One of my best friends paints cars for a living....he would do it for free for me...That is not the point....I want it done when I get it!


----------



## scottlny (Oct 15, 2002)

*Re: Re: Re: Stillen Grilles are here.. Well at SWA*



Ratwayne said:


> *How long ago did you order it Scott, way before you put the AEM CAI on wasn`t it? *


I preordered it the end of August. I really don't remember when I got the CAI, but it was definitely before then. It was a while, but I will have it today


----------



## Ratwayne (Oct 16, 2002)

*Re: Re: Re: Stillen Grilles are here.. Well at SWA*



Ratwayne said:


> *How long ago did you order it Scott, way before you put the AEM CAI on wasn`t it? *


I just read that you ordered it back in August, sorry about that, guess I`m reading too much between the good posts junk in here


----------



## scottlny (Oct 15, 2002)

Buddy02 said:


> *what is the eta? *


Today.. I had it overnighted..


----------



## Hal Just Hal (Oct 21, 2002)

scottlny said:


> *Today.. I had it overnighted.. *


Did you go to work today? Or are you too excited that you couldn't possibly work knowing that the grill is coming today.


----------



## scottlny (Oct 15, 2002)

**my'02altima** said:


> *Did you go to work today?
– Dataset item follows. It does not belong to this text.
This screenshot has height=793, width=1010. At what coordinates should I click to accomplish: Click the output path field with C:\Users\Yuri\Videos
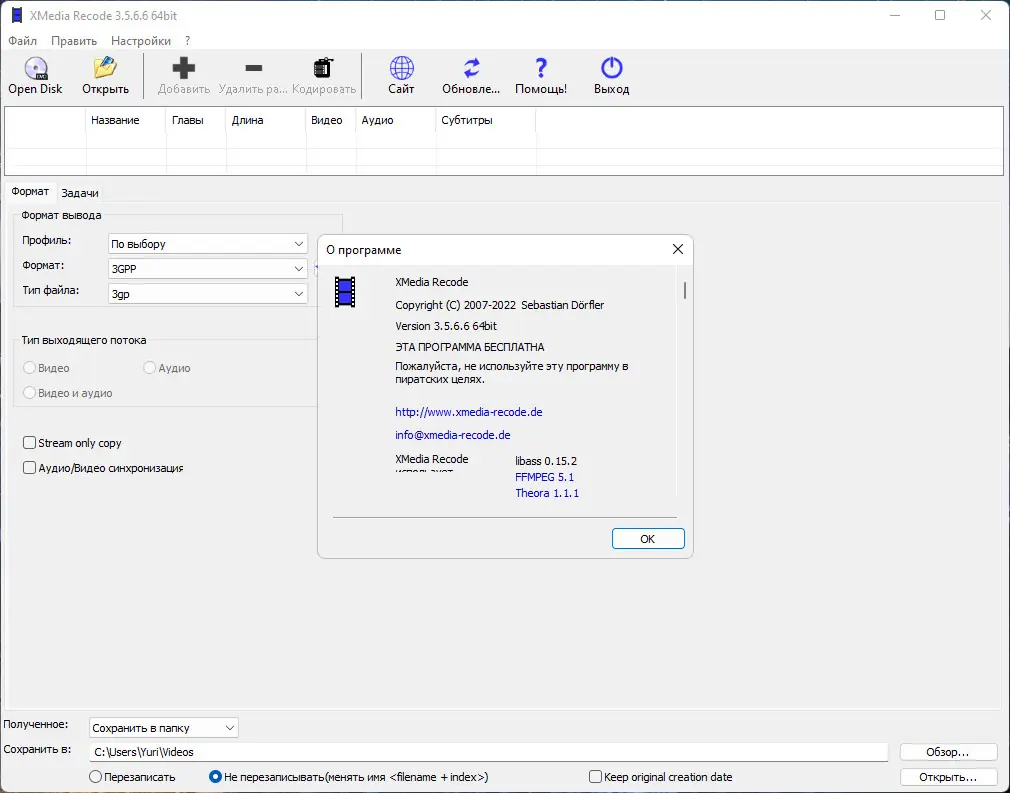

Or are you too excited that you couldn't possibly work knowing that the grill is coming today. *


Yeah I went to work.. I think everyone is going a little overboard here..  Yes I'm excited.. but I gotta pay the bills right, so I went to work.


----------



## SILENT_RUNNER (Oct 17, 2002)

Are there any pics of this yet?


----------



## scottlny (Oct 15, 2002)

SILENT_RUNNER said:


> *Are there any pics of this yet? *


----------



## scottlny (Oct 15, 2002)

*another one*

another shot


----------



## scottlny (Oct 15, 2002)

*side shot*

side shot


----------



## SILENT_RUNNER (Oct 17, 2002)

*Re: side shot*



scottlny said:


> *side shot *


Very nice. Can the mesh and the outside frame be easily seperated for painting purposes? If this has been answered, thanks.


----------



## scottlny (Oct 15, 2002)

*Re: Re: side shot*



SILENT_RUNNER said:


> *Very nice. Can the mesh and the outside frame be easily seperated for painting purposes? If this has been answered, thanks. *


Definitely can.. it comes as 2 separate pieces.. I just didn't want to wait until it was painted. I will get it painted next weekend.


----------



## wild willy (Oct 16, 2002)

Looks very nice Scott


----------



## Ratwayne (Oct 16, 2002)

*Re: side shot*



scottlny said:


> *side shot *


Very nice Scott, I can see why you chose it over the Trenz......


----------